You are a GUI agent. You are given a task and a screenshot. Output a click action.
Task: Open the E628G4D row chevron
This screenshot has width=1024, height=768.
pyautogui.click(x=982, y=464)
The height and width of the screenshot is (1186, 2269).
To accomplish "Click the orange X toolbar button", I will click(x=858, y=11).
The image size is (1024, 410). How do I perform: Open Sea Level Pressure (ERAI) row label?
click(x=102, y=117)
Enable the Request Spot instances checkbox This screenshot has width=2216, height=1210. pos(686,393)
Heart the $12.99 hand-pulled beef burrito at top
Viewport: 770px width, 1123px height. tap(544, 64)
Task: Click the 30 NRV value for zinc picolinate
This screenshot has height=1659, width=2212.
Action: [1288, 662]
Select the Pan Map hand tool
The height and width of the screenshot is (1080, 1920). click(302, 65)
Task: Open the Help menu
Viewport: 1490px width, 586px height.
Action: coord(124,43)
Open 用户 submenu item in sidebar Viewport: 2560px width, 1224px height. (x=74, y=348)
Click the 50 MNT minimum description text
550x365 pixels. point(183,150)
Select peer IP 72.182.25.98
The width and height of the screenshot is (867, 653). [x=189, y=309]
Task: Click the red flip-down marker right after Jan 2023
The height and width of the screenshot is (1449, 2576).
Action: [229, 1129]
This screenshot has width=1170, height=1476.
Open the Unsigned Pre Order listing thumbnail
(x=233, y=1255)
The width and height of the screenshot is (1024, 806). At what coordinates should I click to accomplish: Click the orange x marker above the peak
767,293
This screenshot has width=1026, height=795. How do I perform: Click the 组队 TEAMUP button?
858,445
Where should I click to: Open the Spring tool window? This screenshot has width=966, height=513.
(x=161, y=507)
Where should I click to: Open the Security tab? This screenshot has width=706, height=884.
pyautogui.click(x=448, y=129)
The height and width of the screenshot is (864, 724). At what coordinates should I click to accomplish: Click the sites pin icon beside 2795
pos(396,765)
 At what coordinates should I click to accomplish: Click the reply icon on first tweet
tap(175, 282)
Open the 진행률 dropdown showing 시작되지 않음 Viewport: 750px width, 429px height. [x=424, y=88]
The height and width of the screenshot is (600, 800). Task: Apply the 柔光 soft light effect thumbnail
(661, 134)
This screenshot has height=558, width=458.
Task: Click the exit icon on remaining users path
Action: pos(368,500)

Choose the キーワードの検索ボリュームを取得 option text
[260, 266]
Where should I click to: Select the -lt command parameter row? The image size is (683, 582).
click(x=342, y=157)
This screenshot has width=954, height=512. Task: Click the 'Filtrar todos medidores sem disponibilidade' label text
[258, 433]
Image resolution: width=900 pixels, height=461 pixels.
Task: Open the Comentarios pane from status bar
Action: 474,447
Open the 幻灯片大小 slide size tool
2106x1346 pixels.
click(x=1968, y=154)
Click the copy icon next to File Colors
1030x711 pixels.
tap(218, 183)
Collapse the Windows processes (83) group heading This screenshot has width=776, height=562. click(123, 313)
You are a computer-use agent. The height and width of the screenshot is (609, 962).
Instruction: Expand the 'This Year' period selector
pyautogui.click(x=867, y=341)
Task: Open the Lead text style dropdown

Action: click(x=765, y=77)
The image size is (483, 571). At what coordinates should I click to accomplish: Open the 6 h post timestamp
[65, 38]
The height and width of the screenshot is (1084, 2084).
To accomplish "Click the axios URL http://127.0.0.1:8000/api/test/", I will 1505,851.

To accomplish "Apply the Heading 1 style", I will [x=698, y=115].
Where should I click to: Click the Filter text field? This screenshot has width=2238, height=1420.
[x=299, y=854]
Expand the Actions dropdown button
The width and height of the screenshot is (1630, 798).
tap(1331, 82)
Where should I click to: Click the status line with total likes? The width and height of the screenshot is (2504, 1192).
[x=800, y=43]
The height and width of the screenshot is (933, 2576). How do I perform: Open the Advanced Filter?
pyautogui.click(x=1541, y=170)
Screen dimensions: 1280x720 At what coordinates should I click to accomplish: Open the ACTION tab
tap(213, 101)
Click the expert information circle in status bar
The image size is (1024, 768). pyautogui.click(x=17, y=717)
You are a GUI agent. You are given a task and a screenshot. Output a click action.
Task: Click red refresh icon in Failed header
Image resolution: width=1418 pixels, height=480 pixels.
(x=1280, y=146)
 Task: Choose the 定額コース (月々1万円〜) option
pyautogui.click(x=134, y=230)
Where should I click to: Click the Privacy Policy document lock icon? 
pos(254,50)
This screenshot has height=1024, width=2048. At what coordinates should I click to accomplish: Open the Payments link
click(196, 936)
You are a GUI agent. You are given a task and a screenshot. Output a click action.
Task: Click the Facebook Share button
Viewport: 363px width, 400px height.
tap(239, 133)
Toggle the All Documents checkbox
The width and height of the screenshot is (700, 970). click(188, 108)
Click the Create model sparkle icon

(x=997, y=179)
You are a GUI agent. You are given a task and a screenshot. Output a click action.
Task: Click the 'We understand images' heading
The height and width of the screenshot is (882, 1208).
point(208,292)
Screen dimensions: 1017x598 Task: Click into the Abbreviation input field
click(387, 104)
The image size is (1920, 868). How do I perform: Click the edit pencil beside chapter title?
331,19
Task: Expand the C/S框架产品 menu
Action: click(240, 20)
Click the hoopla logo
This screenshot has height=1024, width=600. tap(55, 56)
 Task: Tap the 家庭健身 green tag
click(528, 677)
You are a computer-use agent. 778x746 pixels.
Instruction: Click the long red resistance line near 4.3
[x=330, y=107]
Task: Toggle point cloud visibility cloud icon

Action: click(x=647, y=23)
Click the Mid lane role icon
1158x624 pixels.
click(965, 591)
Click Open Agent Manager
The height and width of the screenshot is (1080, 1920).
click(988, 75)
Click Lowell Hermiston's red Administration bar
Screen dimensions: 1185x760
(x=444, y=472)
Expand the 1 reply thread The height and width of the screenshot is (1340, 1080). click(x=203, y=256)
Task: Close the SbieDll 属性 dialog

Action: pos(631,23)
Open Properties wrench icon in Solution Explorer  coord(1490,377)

------------------------------------

▶ _Goal of the exercise_:
Render the stretch of material from its start through the line containing "pyautogui.click(x=982, y=464)" as a two-column CSV with the headers instruction and action. Give one row per entry, putting the text in a quoted instruction field and its answer in a quoted action field, with line breaks replaced by spaces.

▶ _Solved exercise_:
instruction,action
"You are a GUI agent. You are given a task and a screenshot. Output a click action. Task: Open the E628G4D row chevron This screenshot has width=1024, height=768.","pyautogui.click(x=982, y=464)"